2. It was nice to see some of the older characters (Boric, Kulgan, ec) make a comeback. I found some of those conversations touching and in the case of Magnus, helped to develop the characters a bit for me. That said, the entire reason for those conversations - the whole idea of those old characters imparting some forgotten, critical knowledge; it felt a little clumsy. I didn't see that it actually made a win or lose difference in the end.
3. The explanation by Macros about who the ultimate enemy is was very confusing. Maybe I need to go back and read it a few more times, but the statements about the city of forever being a blueprint; mathematics, etc - it all seemed a bit like nonsense and a lot of rambling. When Macros finally got to the part about the big bang, and the stuff left behind from it; *that* made sense to me. Getting there just felt painful.

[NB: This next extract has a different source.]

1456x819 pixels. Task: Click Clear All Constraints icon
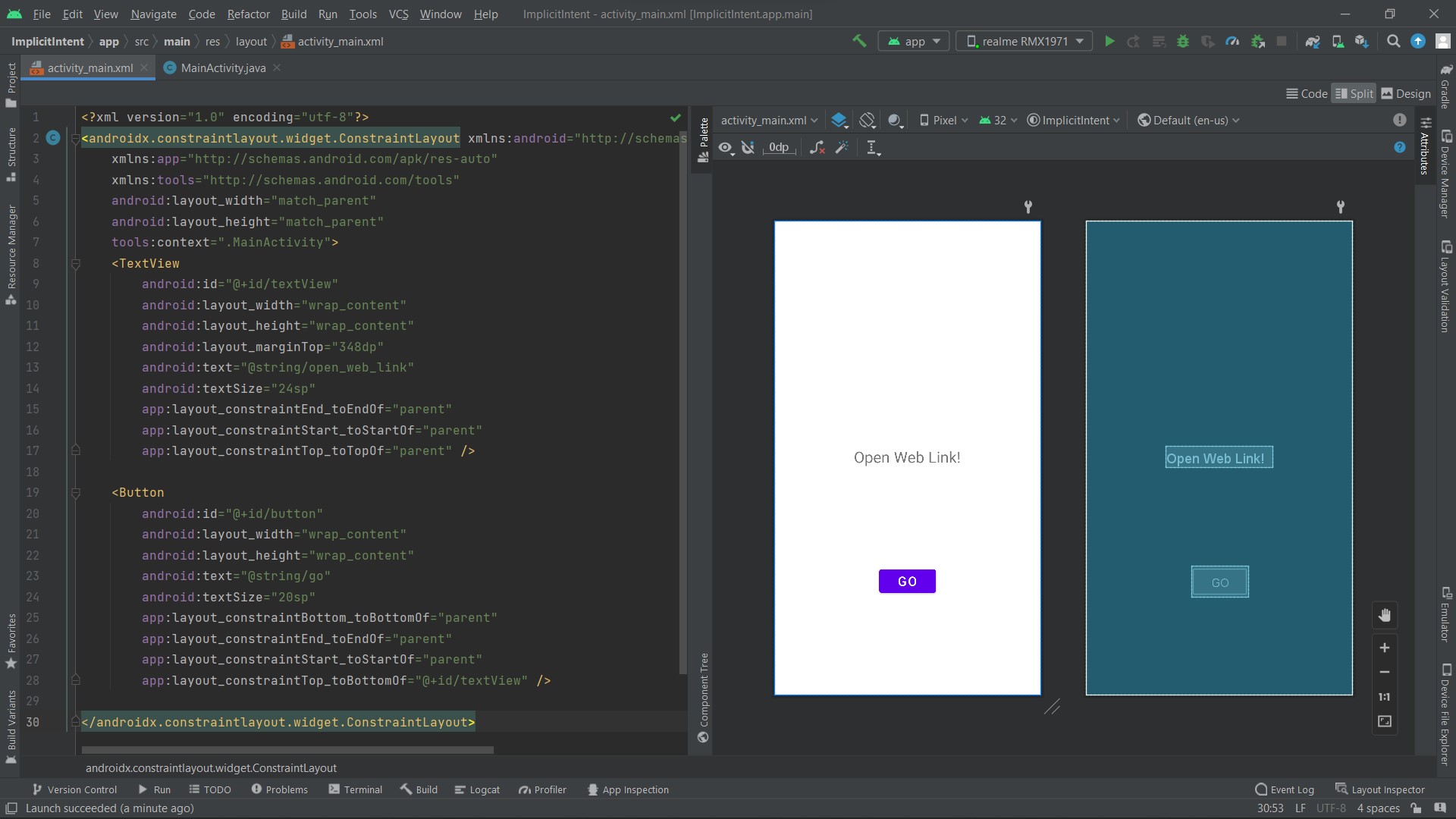click(x=817, y=148)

4. Strangely, I found the epilogue the best part of the book. It was very touching. I went back and read it a few times. Part of me found the ending happy and yet also profoundly sad. At first I felt like Pug deserved more. I really thought they would elevate him to some sort of godhood or something but his ultimate fate of being reincarnated with a loving family felt very simple and yet so very clever and unexpected. It also makes perfect sense as a way to reward him and wipe away all the wounds and trauma of everything that transpired.
From Magnus's perspective, it feels sad. He reunites with someone who is for all practical intents and purposes his father, and yet is someone different now. I would be curious how Raymond intended that to feel for the reader.
In summary, a good book. I don't feel like I wasted my money. I am bummed that this is apparently the end of Feist's work in the Midkemia universe and really, based on the ending I can't see that Ray intends to do anything further aside from perhaps spin off novels or something.